** BEGIN DATA LINES **

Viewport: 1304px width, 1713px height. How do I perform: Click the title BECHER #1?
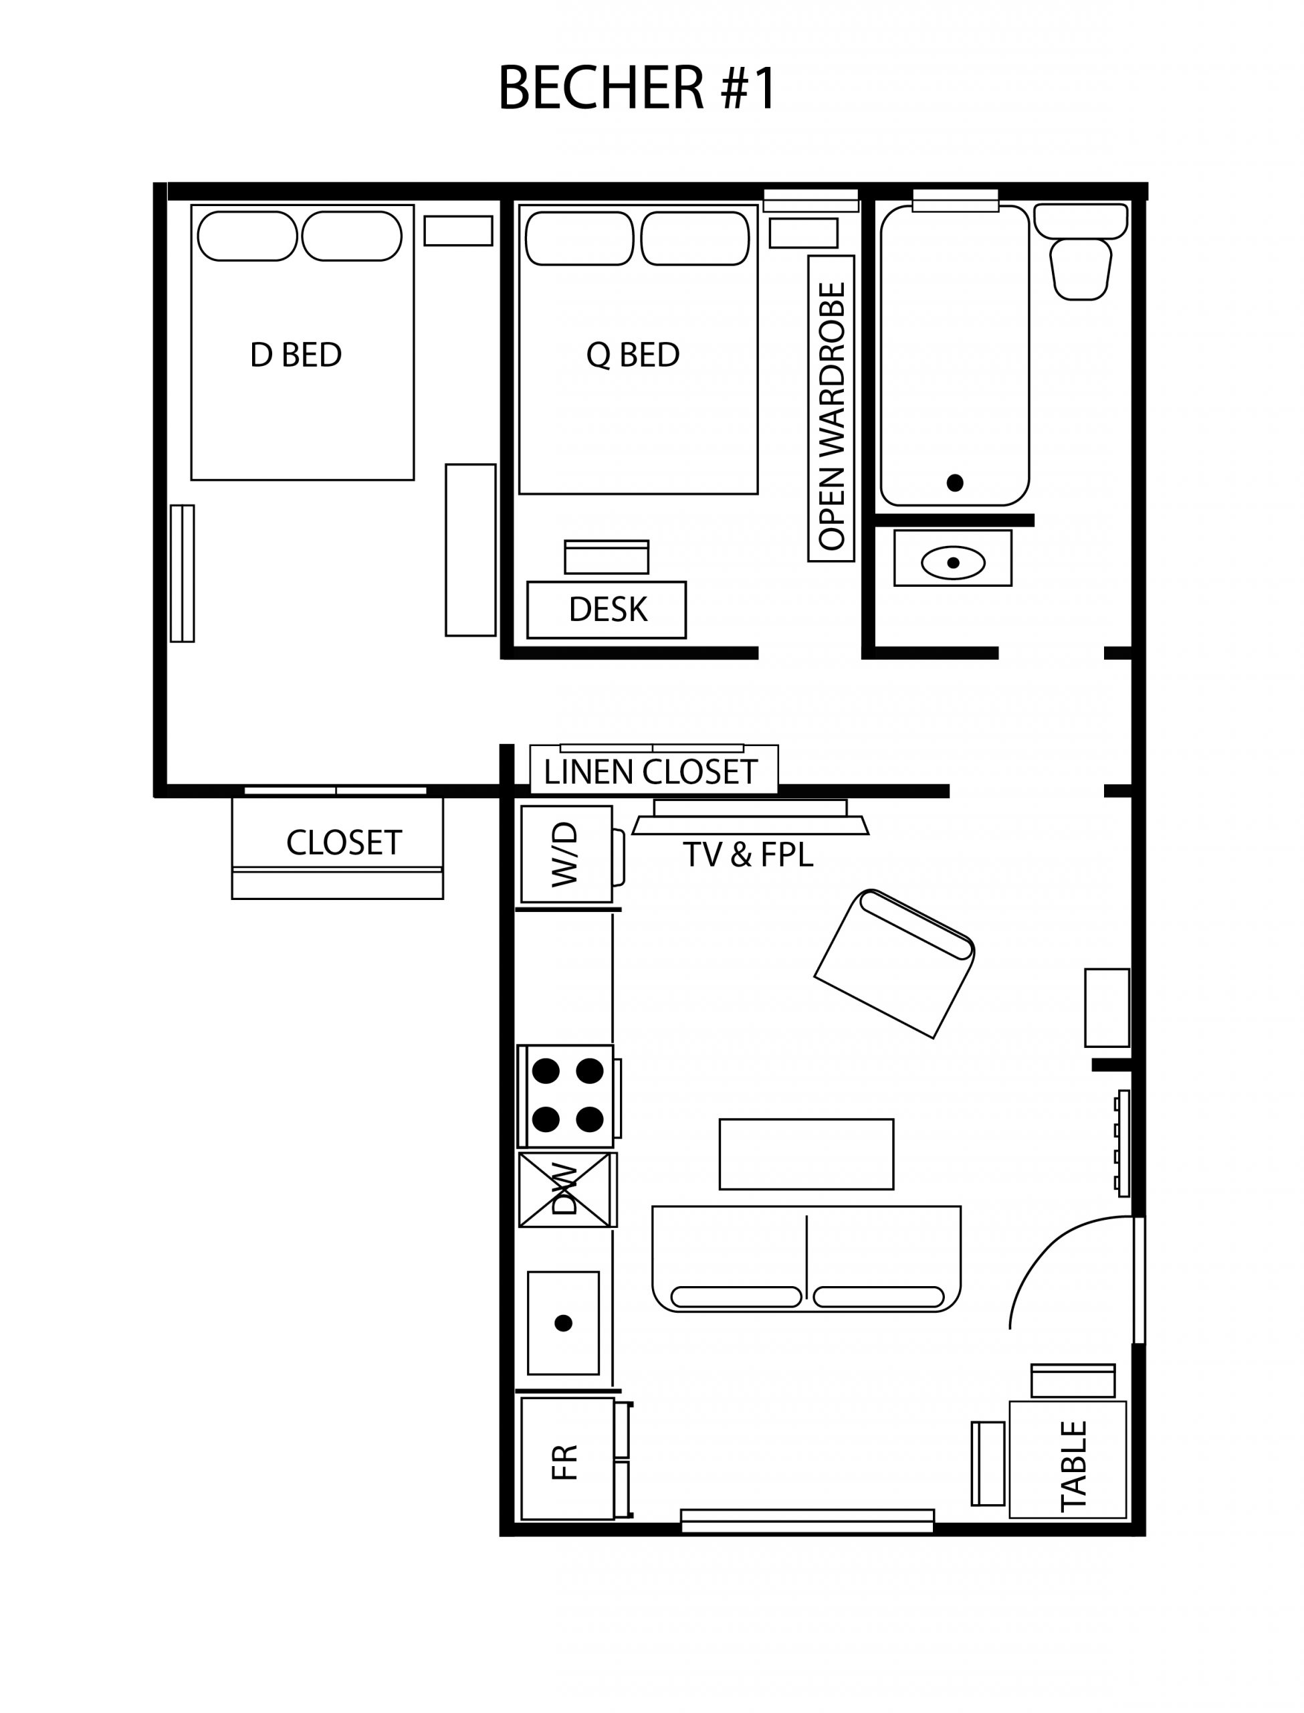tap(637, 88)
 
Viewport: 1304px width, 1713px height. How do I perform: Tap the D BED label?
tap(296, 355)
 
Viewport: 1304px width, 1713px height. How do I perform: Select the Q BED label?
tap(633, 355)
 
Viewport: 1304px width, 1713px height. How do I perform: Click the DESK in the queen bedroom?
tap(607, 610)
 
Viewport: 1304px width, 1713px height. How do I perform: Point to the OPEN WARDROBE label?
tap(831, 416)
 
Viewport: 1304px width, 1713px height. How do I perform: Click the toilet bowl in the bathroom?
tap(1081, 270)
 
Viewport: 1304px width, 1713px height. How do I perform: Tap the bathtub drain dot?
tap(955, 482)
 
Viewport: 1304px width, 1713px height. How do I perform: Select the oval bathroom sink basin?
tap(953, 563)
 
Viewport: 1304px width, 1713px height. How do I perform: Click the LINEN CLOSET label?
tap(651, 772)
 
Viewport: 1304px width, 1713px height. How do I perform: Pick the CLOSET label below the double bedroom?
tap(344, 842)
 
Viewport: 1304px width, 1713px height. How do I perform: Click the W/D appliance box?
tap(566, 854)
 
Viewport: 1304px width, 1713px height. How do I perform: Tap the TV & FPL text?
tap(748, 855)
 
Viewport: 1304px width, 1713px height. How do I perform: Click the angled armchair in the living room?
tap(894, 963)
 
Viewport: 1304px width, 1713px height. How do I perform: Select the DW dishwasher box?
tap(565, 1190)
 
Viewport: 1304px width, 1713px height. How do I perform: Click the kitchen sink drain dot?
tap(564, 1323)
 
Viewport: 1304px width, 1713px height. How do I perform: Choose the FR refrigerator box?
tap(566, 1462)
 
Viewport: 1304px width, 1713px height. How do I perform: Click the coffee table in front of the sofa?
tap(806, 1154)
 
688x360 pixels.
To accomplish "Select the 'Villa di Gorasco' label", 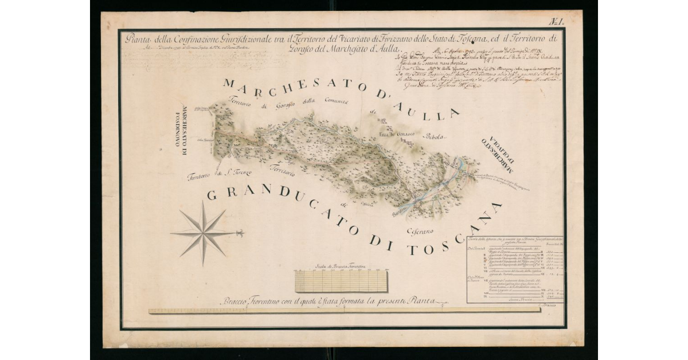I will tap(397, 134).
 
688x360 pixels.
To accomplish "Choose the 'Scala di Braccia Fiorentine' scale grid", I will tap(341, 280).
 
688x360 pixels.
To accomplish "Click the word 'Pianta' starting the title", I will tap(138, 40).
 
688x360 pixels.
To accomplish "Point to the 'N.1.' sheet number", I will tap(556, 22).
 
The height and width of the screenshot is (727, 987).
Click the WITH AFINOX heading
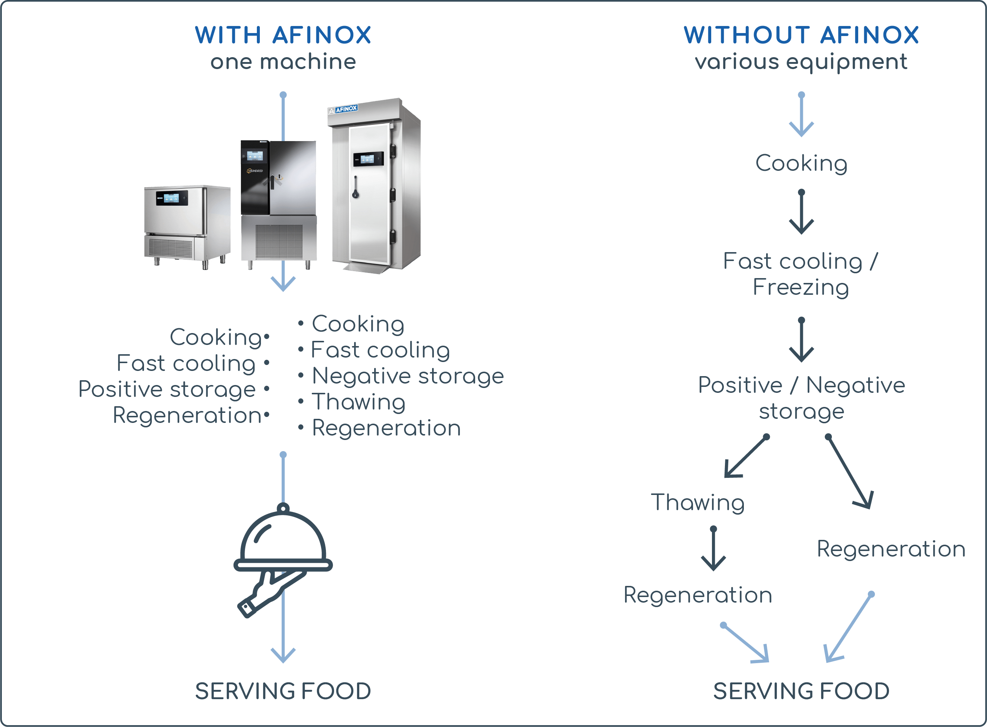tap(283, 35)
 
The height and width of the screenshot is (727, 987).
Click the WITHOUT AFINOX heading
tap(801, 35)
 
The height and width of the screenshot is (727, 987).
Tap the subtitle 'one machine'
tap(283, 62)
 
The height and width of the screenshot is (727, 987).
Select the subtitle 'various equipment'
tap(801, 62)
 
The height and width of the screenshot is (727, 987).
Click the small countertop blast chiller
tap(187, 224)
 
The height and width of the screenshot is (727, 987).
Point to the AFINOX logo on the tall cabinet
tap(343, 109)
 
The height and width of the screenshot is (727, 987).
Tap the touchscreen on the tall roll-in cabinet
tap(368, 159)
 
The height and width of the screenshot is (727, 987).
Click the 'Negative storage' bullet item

** END DATA LINES **

__YOUR TASK__
Please rewrite the part of the records that opens with the line containing "bathroom sink basin?" and closes with the line containing "tap(806, 1154)", switching "Click" to "Press" throughout and keeping everything else the same.

__TASK ANSWER__
Viewport: 1304px width, 1713px height. How do I perform: Select the oval bathroom sink basin?
tap(953, 563)
 
Viewport: 1304px width, 1713px height. How do I perform: Press the LINEN CLOSET label?
tap(651, 772)
 
Viewport: 1304px width, 1713px height. How do I perform: Pick the CLOSET label below the double bedroom?
tap(344, 842)
 
Viewport: 1304px width, 1713px height. How do I perform: Press the W/D appliance box?
tap(566, 854)
 
Viewport: 1304px width, 1713px height. How do I perform: Tap the TV & FPL text?
tap(748, 855)
 
Viewport: 1304px width, 1713px height. How do I perform: Press the angled armchair in the living room?
tap(894, 963)
 
Viewport: 1304px width, 1713px height. How do I perform: Select the DW dishwasher box?
tap(565, 1190)
 
Viewport: 1304px width, 1713px height. How do I perform: Press the kitchen sink drain dot?
tap(564, 1323)
 
Viewport: 1304px width, 1713px height. How do I perform: Choose the FR refrigerator box?
tap(566, 1462)
 
Viewport: 1304px width, 1713px height. How do I perform: Press the coffee table in front of the sofa?
tap(806, 1154)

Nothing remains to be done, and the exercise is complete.